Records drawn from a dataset
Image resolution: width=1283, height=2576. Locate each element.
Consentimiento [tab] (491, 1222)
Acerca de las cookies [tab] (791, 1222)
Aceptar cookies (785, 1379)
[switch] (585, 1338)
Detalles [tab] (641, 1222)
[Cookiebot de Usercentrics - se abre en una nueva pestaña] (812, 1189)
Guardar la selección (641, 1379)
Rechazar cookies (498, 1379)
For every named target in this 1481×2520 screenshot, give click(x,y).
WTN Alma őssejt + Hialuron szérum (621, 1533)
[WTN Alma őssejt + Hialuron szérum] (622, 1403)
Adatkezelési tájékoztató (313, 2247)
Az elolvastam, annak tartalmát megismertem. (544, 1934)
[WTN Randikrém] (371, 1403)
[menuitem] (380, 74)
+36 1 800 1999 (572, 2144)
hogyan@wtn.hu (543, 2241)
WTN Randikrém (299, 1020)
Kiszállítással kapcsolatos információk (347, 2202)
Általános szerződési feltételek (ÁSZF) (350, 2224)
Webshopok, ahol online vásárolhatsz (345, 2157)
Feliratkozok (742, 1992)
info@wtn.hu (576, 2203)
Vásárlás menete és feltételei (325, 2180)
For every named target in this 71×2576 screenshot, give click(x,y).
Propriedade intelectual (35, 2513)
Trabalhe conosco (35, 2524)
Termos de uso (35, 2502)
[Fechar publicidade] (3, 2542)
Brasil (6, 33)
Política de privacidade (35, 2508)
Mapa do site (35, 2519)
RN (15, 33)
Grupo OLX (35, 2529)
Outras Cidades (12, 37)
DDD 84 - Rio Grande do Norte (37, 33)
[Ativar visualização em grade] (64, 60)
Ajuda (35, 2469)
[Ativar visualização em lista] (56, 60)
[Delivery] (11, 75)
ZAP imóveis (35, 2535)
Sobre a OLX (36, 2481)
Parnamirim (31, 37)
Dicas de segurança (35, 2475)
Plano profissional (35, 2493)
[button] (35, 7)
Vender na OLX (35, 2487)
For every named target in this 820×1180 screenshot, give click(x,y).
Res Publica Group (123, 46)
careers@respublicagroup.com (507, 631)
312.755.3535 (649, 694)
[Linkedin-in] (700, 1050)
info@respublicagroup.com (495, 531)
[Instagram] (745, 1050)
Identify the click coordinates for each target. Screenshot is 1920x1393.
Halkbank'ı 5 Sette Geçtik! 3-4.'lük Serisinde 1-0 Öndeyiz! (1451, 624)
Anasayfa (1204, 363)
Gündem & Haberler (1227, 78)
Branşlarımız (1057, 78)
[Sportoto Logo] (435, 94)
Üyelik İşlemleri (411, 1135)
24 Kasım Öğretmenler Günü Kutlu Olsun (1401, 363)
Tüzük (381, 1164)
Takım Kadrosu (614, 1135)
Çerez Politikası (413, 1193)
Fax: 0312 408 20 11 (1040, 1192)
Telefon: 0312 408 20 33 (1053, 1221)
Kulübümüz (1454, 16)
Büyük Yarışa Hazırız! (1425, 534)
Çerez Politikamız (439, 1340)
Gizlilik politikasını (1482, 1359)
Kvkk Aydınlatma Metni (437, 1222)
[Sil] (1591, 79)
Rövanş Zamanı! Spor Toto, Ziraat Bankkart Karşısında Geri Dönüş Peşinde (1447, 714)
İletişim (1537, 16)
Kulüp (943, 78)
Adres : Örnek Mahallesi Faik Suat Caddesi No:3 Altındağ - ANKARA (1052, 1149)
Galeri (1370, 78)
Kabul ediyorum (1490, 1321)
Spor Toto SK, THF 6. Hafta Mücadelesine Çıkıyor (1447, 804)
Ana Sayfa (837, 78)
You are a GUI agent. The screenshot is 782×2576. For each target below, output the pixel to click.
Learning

Directions. For this exercise, output exactly the lines above from the line with "Brasil (6, 33)" to the line with "Vender na OLX (35, 2487)", counting both, and leave out the rest.

Result.
Brasil (6, 33)
Política de privacidade (35, 2508)
Mapa do site (35, 2519)
RN (15, 33)
Grupo OLX (35, 2529)
Outras Cidades (12, 37)
DDD 84 - Rio Grande do Norte (37, 33)
[Ativar visualização em grade] (64, 60)
Ajuda (35, 2469)
[Ativar visualização em lista] (56, 60)
[Delivery] (11, 75)
ZAP imóveis (35, 2535)
Sobre a OLX (36, 2481)
Parnamirim (31, 37)
Dicas de segurança (35, 2475)
Plano profissional (35, 2493)
[button] (35, 7)
Vender na OLX (35, 2487)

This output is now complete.